Common Dolphin Stranding at Die Plaat
June 30, 2015 by dyertrust
On the 21st of June we received a call about a dead dolphin stranded at 2nd beach, along Die Plaat. We promptly got all our stranding gear together measuring tape, knives, clipboards, data sheets and sampling equipment, and as soon as the volunteers returned from their shark cage diving trip we all hopped into the International Marine Volunteers (IMV) Samil and headed down to the coast.
After about half an hour of bumping and swaying along the alternately sandy and rocky road we excitedly arrived at the stranded animal. However, the surf was big, the tide was coming in and the sun was setting quickly, so we opted to load the dolphin onto the truck and take it back to the International Marine Volunteer Center for processing there instead. We arrived home cold, but happy, because it was such a privilege to spend some time in the beautiful Walker Bay Nature Reserve such a stunning locality!

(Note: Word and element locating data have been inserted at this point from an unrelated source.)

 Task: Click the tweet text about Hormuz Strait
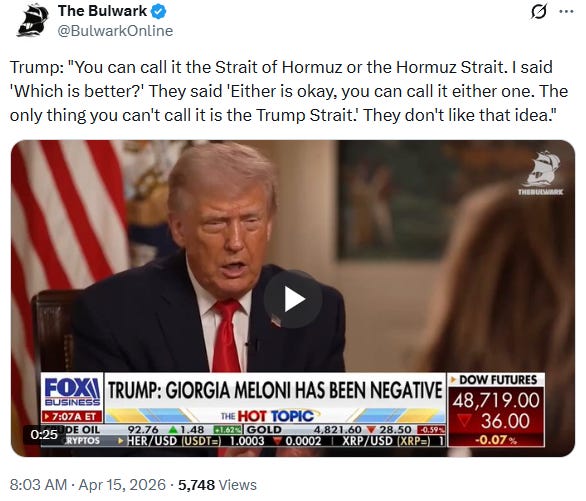click(289, 91)
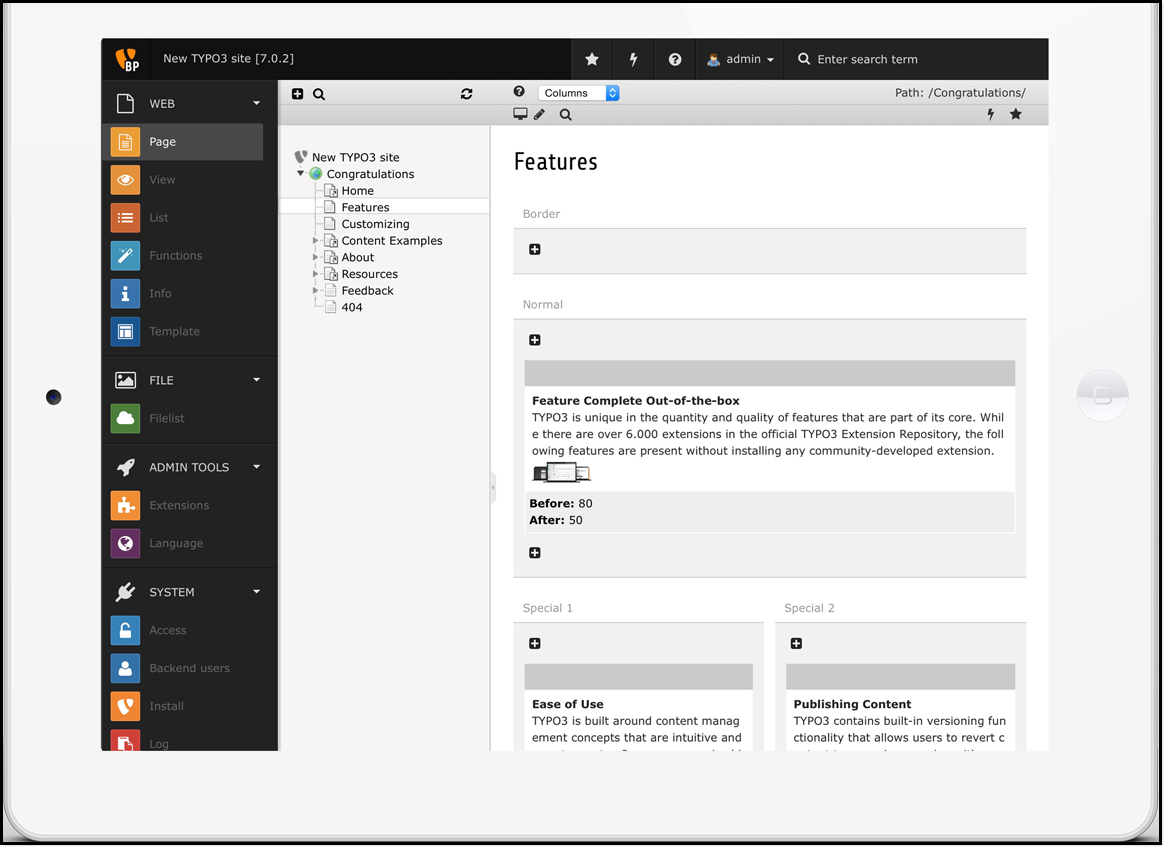The image size is (1165, 848).
Task: Open the bookmarks star in top bar
Action: pyautogui.click(x=592, y=60)
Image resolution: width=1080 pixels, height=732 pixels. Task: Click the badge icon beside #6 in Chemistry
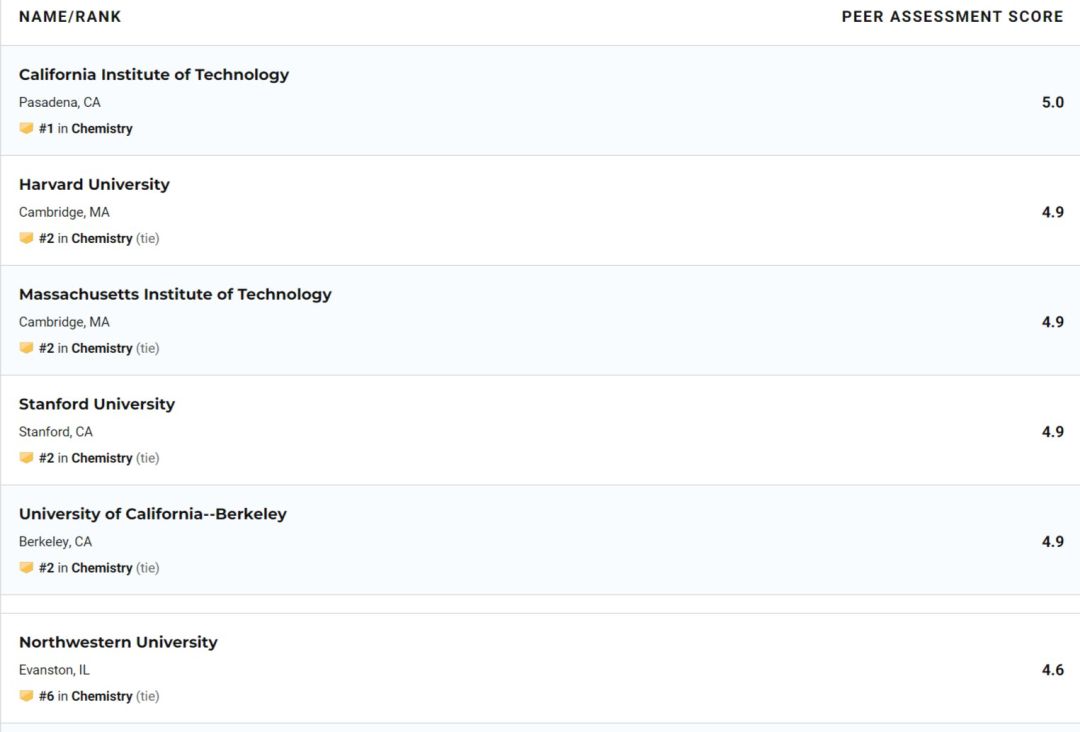coord(26,696)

When the next day dawned, we donned our oldest clothes and gloves and got down to measuring, dissecting and collecting samples. Our International Marine Volunteers were given an impromptu lesson on dolphin anatomy, both inside and outso now they know how to tell the sex of a dolphin and they understand more about the differences between sharks and cetaceans.
This specimen turned out to be a male common dolphin, 2.3m long. The rostrum (beak) and lower jaw were broken, but it wasnt possible to say whether this occurred pre- or post-mortem. When we cut into the carcass and examined the lungs, they were spongy and full of air this is a sure sign that the animal suffocated under the surface. Dolphins are conscious breathers which mean that they have to think about when to breathe (unlike humans). This animal would have thus held its breath because it was trapped underwater and could not surface to breathe. It is not unusual for this to occur because common dolphins are known to form part of the bycatch of our purse seine fishery.
Common dolphins are fast swimming animals and occur in large schools, following pelagic fish species (anchovy and sardines) up and down our coast. These are the dolphins that do all the hard work during the sardine run, rounding the fish up into dense bait balls in order for the whole school to feed, but then along come seals and sharks to help themselves as well, and even Brydes whales too they can engulf the whole bait ball in one big mouthfuland then the dolphins have to start all over again!
Common dolphins are also crazy about bow-riding vessels and can swim up to 20-30 km/h! If you listen closely then you will hear them whistling while they porpoise alongside the vessel. They have a beautiful hourglass marking on their flanks, the front half of which is yellowish and the rest is pale grey colour.
We collected and froze several samples for further studies: a skin sample for genetics, a cross section of the testis for reproductive analysis, the stomach for diet analysis and the skull for the Mammal Research Institute of the University of Pretoria. They will process the samples and place the material in the Marine Mammal Collection at the South African Natural History Museum in Cape Town.